*Source material:*
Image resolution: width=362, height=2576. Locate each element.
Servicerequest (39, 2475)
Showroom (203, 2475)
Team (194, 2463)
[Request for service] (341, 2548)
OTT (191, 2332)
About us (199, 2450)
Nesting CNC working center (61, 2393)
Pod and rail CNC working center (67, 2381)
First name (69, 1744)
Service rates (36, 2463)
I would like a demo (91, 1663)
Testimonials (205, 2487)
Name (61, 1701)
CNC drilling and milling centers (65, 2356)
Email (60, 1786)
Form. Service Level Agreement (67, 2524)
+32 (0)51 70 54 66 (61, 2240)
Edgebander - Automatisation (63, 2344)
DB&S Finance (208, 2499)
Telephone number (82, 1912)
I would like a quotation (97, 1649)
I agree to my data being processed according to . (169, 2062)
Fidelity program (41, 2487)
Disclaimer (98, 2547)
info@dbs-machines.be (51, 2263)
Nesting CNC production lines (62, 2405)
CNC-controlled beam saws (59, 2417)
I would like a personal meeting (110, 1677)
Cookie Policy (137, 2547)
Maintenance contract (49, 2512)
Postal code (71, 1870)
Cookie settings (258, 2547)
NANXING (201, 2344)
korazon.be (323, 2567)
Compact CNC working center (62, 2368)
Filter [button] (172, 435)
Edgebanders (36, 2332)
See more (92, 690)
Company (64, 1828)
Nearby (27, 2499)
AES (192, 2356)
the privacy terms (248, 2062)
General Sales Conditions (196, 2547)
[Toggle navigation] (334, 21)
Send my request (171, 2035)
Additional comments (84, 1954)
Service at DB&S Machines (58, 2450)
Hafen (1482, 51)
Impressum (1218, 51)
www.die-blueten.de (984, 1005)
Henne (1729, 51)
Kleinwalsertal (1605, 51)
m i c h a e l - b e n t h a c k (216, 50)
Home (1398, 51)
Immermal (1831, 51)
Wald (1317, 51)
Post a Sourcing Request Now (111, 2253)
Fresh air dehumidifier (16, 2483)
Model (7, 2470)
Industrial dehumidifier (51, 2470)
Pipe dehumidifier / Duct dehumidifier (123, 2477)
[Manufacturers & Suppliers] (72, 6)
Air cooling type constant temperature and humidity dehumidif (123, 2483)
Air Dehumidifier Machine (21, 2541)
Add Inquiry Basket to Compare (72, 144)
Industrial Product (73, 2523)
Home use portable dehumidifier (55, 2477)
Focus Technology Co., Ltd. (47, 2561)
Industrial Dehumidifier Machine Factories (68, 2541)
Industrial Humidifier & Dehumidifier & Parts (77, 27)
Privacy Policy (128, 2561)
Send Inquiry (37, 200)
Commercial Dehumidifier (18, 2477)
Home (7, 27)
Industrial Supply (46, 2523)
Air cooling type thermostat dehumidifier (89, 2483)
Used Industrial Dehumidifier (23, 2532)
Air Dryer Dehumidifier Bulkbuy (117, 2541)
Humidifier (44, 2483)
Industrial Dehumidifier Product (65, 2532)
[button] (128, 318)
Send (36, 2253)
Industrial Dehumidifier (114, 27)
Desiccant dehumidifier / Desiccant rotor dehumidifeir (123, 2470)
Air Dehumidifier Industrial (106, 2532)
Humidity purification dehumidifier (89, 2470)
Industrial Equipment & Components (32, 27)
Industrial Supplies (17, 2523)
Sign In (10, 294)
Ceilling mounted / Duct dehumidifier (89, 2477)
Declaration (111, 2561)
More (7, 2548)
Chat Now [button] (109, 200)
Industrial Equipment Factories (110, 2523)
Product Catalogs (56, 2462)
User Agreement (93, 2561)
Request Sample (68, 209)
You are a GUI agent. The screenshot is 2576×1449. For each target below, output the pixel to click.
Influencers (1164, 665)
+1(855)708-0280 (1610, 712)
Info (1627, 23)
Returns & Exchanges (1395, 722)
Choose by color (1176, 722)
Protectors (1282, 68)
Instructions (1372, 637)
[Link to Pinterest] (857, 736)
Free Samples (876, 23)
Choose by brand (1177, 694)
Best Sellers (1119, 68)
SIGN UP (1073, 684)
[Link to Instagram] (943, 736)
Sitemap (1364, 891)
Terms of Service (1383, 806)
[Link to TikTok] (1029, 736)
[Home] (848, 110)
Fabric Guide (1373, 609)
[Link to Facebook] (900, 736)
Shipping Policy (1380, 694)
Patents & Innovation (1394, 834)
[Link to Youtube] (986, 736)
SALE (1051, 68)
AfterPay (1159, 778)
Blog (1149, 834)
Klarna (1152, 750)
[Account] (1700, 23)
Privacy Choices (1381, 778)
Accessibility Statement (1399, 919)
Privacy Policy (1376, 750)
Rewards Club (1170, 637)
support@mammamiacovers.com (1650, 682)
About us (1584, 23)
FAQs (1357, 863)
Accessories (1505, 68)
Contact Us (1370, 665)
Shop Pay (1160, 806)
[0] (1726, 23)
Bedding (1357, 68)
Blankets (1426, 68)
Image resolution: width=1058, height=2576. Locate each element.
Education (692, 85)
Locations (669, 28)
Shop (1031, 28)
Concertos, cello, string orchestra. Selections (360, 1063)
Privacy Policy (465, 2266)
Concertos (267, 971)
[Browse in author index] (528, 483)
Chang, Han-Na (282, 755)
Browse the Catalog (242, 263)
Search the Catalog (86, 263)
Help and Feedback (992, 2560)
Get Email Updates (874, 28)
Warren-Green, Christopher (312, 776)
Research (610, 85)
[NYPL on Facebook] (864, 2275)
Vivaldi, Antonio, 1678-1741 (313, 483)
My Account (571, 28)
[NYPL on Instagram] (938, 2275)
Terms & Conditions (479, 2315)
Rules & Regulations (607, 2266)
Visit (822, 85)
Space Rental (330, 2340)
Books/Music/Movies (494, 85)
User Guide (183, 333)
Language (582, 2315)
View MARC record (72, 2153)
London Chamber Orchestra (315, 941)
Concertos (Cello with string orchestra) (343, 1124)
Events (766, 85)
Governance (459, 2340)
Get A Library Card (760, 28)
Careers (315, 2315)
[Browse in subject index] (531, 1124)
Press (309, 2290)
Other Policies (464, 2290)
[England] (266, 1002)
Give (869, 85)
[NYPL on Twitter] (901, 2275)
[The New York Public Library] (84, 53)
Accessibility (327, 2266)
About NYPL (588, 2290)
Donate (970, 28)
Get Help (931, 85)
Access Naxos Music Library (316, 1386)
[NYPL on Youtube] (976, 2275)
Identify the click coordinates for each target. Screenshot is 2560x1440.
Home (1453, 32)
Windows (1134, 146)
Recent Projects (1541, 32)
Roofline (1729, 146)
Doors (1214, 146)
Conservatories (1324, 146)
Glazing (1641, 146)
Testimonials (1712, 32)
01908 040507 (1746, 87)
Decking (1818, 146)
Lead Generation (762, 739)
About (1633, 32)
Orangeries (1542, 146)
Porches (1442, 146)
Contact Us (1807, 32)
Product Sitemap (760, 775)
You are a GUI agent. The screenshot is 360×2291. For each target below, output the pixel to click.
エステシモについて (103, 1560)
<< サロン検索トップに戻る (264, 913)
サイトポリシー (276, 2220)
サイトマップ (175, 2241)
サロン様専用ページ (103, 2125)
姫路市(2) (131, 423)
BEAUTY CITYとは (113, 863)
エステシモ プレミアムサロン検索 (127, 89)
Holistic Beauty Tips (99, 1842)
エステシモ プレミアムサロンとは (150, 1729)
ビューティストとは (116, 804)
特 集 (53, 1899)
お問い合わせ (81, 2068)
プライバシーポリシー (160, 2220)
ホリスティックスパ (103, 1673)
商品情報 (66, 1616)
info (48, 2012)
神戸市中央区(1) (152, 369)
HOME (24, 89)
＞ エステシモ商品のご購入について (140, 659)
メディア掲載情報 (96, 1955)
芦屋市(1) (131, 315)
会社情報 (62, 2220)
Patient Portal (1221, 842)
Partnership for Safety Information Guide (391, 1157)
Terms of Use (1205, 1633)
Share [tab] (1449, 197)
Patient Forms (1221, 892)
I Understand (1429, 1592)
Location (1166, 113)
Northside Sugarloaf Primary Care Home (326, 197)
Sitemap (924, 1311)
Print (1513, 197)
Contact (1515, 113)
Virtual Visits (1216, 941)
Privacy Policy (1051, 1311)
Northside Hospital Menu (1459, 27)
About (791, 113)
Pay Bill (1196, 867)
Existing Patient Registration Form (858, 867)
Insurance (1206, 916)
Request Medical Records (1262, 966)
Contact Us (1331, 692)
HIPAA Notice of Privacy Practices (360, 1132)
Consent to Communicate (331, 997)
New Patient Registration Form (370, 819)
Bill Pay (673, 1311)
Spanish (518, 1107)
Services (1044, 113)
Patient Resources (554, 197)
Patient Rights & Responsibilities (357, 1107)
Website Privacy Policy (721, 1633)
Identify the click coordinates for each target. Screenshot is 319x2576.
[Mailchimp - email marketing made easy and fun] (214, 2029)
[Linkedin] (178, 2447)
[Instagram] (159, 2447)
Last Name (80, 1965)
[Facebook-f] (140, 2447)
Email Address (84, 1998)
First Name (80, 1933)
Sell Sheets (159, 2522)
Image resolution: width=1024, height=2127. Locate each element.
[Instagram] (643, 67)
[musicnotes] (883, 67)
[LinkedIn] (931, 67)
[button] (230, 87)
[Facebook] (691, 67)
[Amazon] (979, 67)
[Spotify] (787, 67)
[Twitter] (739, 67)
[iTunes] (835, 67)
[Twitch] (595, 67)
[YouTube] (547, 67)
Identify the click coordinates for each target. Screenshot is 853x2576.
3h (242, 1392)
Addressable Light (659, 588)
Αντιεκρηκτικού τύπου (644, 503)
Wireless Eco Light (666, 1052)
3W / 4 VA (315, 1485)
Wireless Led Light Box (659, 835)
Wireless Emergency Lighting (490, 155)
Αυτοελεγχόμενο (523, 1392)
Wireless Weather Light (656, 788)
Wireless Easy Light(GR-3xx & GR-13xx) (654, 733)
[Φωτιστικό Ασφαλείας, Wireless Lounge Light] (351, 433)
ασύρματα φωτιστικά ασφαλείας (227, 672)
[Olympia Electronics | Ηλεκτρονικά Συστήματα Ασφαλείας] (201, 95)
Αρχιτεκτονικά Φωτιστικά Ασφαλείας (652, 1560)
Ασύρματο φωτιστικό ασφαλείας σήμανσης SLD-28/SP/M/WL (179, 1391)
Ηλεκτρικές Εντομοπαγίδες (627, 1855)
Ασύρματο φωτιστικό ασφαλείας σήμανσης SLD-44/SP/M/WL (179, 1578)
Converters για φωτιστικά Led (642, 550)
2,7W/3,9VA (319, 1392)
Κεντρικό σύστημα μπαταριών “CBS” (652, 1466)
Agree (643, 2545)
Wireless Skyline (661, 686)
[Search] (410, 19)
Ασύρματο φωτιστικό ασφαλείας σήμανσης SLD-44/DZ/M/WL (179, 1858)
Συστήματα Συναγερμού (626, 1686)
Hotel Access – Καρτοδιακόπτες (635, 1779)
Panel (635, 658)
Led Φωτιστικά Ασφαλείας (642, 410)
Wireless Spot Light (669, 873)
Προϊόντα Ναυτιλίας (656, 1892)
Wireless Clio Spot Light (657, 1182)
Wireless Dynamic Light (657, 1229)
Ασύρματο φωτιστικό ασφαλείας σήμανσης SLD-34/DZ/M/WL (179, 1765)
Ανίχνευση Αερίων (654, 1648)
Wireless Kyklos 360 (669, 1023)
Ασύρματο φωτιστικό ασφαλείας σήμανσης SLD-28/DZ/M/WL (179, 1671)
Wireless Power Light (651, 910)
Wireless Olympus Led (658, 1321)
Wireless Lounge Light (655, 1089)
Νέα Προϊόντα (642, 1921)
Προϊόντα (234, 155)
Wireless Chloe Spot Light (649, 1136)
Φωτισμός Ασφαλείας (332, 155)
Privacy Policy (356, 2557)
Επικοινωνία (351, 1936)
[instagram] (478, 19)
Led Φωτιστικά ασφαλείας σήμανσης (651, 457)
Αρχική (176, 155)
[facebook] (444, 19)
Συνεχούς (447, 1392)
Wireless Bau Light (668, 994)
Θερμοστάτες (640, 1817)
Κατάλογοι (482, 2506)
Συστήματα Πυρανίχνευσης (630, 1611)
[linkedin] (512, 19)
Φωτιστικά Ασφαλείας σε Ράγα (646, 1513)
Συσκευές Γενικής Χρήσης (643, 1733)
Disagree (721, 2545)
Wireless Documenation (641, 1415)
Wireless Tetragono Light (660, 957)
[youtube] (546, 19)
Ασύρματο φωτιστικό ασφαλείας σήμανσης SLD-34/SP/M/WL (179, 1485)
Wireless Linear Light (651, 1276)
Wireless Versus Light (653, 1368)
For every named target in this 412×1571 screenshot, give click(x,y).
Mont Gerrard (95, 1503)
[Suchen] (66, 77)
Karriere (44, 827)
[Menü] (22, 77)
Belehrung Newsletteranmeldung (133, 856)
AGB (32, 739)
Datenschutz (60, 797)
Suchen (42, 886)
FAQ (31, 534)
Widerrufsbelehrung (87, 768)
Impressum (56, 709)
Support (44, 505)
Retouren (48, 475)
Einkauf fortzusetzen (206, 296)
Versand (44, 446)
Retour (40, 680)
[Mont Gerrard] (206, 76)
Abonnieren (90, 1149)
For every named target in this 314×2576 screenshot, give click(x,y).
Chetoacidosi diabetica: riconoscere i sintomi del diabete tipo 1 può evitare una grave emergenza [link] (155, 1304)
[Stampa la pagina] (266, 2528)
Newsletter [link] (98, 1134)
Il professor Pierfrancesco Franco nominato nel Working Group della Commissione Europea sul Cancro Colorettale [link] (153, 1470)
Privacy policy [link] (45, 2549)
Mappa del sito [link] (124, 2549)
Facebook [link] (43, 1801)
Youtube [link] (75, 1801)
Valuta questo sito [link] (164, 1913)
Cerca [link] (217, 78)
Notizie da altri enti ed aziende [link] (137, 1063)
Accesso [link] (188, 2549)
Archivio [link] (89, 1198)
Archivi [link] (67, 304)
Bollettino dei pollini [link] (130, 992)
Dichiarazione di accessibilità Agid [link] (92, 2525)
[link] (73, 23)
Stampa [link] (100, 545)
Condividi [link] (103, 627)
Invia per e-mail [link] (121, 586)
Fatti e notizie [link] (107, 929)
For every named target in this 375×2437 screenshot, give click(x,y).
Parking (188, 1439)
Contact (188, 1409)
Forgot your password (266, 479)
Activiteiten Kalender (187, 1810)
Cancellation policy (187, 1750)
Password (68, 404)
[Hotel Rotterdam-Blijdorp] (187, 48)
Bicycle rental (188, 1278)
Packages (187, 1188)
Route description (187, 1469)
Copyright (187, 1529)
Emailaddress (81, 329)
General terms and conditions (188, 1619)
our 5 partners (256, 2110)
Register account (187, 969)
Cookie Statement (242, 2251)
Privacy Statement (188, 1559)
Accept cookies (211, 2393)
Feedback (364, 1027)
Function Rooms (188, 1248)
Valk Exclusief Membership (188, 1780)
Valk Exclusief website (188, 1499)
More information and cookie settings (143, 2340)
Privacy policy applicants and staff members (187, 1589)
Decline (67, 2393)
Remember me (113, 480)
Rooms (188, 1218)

*Task objective:* Restate word for word the lines in the material above from the one with "Newsletter [link] (98, 1134)" to the one with "Privacy Statement (188, 1559)"; both of those lines count, and nothing else does.

*Written answer:*
Newsletter [link] (98, 1134)
Il professor Pierfrancesco Franco nominato nel Working Group della Commissione Europea sul Cancro Colorettale [link] (153, 1470)
Privacy policy [link] (45, 2549)
Mappa del sito [link] (124, 2549)
Facebook [link] (43, 1801)
Youtube [link] (75, 1801)
Valuta questo sito [link] (164, 1913)
Cerca [link] (217, 78)
Notizie da altri enti ed aziende [link] (137, 1063)
Accesso [link] (188, 2549)
Archivio [link] (89, 1198)
Archivi [link] (67, 304)
Bollettino dei pollini [link] (130, 992)
Dichiarazione di accessibilità Agid [link] (92, 2525)
[link] (73, 23)
Stampa [link] (100, 545)
Condividi [link] (103, 627)
Invia per e-mail [link] (121, 586)
Fatti e notizie [link] (107, 929)
For every named target in this 375×2437 screenshot, give click(x,y).
Parking (188, 1439)
Contact (188, 1409)
Forgot your password (266, 479)
Activiteiten Kalender (187, 1810)
Cancellation policy (187, 1750)
Password (68, 404)
[Hotel Rotterdam-Blijdorp] (187, 48)
Bicycle rental (188, 1278)
Packages (187, 1188)
Route description (187, 1469)
Copyright (187, 1529)
Emailaddress (81, 329)
General terms and conditions (188, 1619)
our 5 partners (256, 2110)
Register account (187, 969)
Cookie Statement (242, 2251)
Privacy Statement (188, 1559)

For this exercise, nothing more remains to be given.